If you are planning a trip to Edinburgh, August is the time where the city is most vibrant. The Edinburgh Festival is in full swing and the population almost doubles, such is the attraction to tourists for the biggest arts festival in the world. Amongst the many thousands of shows and street performers, there is the jewel in the crown. The Edinburgh Military Tattoo. Edinburgh is amazing in its own right but throw in the Tattoo and WOW; your break will be unforgettable.
The world famous Edinburgh Military Tattoo provides an amazing spectacle for thousands of visitors every August. The event sees displays by the British armed forces as well as international military bands. Performers from over 48 countries have taken part in the Tattoo, and around 30 per cent of the 220,000 audience each year are from overseas.

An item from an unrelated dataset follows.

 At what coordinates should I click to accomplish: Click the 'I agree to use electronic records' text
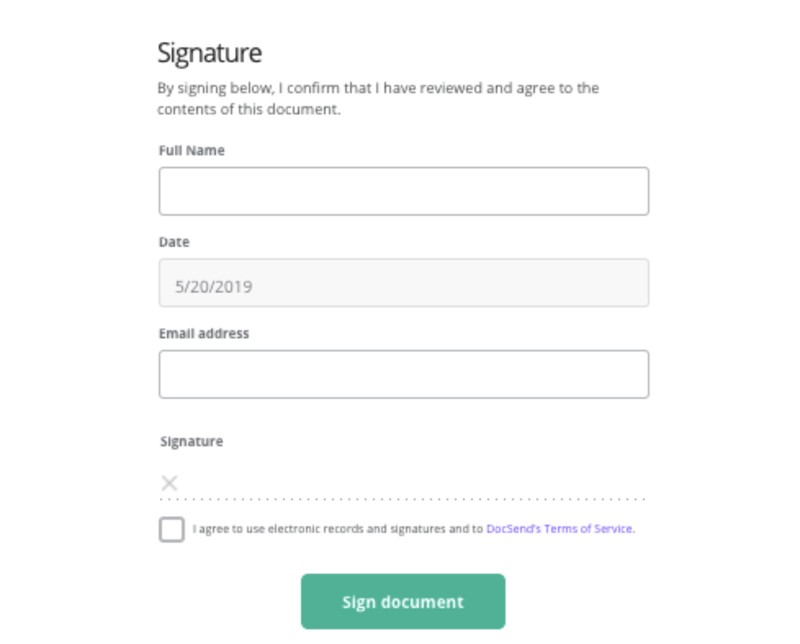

The history of the Edinburgh Military Tattoo dates back to it’s first performance in 1950, and the word Tattoo comes from the nightly ritual of army drummers, drumming to signal that soldiers should return from inns and taverns to their barracks. A message to the soldiers as well as to the innkeepers. This ritual of marching back became known as ‘Doe den tap toe’ or ‘turn of the taps’. This later became ‘tap toe’ and then ‘Tattoo’.
That’s my little bit of the history for you, now for the hard bit.
How do you describe the Grand Canyon? You can’t, accurately. You must see it to truly appreciate it. The same holds true for the Tattoo.
The venue on the Esplanade of Edinburgh Castle, the performances, music and dancing and the professional production of the World’s premier outdoor attraction is unique. The variety of performers from all over the world, military or civilian, their cultures and ethos, and sheer ability to perform in the open, and the military and other music coupled with the military and massed pipe bands is unsurpassed. Even if you don’t have a tiny wee drop o’ Scottish blood, you will be stirred at the Tattoo. I get goosebumps whenever I hear bagpipes so to hear hundreds of them all at once is the best feeling.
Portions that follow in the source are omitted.